The bizarre spectacle of various “Human Rights” Commissions in Canada taking up a Canadian Islamic Congress complaint against Maclean’s magazine and Mark Steyn continues. The CIC is on a crusade to prevent any discussion of Islam they don’t like. The post immediately below, Human Rights in Canada, demonstrates that they won’t even accept quoting high level Imams as legitimate speech.
TOC has also commented here, here, and here. If this is the first you’ve heard about this you might want to skim those in order. Alternately, a nice summary can be found under this mild mannered headline: Complaints against Maclean’s raise censorship concerns. I say mild mannered because “Human Rights” Commissions in Canada are as good an example of Liberal Fascism as Jonah Goldberg could ever imagine.
It’s worth reading the whole thing, but I reproduce the intro here because it struck me as interesting. I fear it displays a mind-set which already accepts significant thought restrictions. We’re just debating the appropriate degree and the appropriate censors.
HUMAN RIGHTS complaints against Maclean’s magazine, for running an excerpt of conservative columnist Mark Steyn’s bestselling book America Alone, have raised alarms about the rise in government sponsored censorship in Canada — especially against Christians.

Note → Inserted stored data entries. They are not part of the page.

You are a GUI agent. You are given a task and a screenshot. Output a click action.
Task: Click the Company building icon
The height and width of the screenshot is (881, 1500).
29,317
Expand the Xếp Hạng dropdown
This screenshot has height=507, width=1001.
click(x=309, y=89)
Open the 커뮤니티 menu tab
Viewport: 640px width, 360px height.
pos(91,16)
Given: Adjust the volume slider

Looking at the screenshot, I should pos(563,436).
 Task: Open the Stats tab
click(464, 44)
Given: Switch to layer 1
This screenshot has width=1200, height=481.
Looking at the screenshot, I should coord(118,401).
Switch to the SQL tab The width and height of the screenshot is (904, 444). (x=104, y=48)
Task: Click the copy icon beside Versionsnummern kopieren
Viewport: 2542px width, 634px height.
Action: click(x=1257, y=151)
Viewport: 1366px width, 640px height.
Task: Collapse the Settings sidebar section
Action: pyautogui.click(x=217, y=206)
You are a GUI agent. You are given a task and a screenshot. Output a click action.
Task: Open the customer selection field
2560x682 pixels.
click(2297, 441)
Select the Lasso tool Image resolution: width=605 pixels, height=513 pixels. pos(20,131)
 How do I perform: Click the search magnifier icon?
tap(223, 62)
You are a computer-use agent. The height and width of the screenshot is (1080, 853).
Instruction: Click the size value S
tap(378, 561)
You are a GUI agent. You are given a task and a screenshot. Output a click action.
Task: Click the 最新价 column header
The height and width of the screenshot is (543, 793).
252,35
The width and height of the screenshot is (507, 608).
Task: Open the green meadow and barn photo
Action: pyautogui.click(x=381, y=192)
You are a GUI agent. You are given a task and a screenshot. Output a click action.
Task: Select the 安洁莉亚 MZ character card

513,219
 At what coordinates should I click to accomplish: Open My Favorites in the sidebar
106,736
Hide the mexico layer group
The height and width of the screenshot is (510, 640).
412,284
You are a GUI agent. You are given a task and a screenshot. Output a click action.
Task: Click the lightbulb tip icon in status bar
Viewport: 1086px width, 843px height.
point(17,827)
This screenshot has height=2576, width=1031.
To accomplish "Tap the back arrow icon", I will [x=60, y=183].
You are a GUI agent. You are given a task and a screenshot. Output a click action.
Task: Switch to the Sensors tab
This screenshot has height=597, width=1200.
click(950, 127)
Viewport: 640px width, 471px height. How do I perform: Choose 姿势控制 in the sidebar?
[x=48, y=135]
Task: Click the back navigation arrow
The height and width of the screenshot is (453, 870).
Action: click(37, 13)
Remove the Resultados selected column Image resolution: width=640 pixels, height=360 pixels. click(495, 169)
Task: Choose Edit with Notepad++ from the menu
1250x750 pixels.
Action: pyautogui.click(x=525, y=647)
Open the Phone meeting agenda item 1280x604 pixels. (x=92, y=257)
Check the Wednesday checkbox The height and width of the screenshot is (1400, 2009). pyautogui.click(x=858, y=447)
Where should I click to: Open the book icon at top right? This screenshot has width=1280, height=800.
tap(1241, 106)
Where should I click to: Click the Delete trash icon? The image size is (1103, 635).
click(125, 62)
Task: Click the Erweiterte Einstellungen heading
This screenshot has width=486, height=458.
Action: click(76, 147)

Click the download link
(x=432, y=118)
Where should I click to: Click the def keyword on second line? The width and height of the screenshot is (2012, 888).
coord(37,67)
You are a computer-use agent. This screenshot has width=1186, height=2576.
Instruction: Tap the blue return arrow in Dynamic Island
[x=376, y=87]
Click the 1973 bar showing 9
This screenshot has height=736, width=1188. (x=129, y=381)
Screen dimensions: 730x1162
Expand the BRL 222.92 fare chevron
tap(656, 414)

The phrase “the rise in government sponsored censorship” seems peculiar for two reasons.
First, if rights of free speech were not already gutted in Canada there would not be the possibility of a “rise in” censorship simply because someone tells an HRC their feelings have been hurt. Just because the government hasn’t exercised its role as Grand Inquisitor so much as it could have doesn’t mean Canadians are suddenly experiencing a reduction in freedom of speech. They have exactly as much now as they did right after the “Human Rights” Commissions were established. The existence and powers of the Human Rights Commissions ipso facto demonstrates that provision 2.b) of Charter of Rights and Freedoms:
“2. Everyone has the following fundamental freedoms: b) freedom of thought, belief, opinion and expression, including freedom of the press and other media of communication;
is a hollow promise when matched against the thought crime provisions in sections 318 and 319 of Canada’s Criminal Code, and section 13 of the Human Rights Act.
Second, what entity other than government can apply censorship? By any other entity it’s a boycott, not censorship. Perhaps this gentle description, implying other institutions may censor and objecting to a rise in the use of a totalitarian power which ought not to be tolerated in the first place, is a result of a polite society. Perhaps it results from not wanting to attract Touquemada’s attention.
I would make less of this, but other parts of this article seem to share the assumptions I see in the intro. For example,
Catholic and social conservative activist John Pacheco shares Benson’s concerns. “Mark Steyn is probably most popular conservative commentator in the world. If he can be attacked, it does not bode well for freedom of speech for Canadians.”
I’m sorry, but the “not boding well” part is way past. It’s done boding. Unless and until freedom “of thought, belief, opinion and expression” is seen to actually be a fundamental right it will simply be a matter of how much freedom of speech Parliament thinks is good for you. Abolishing the HRC’s would not end the problem.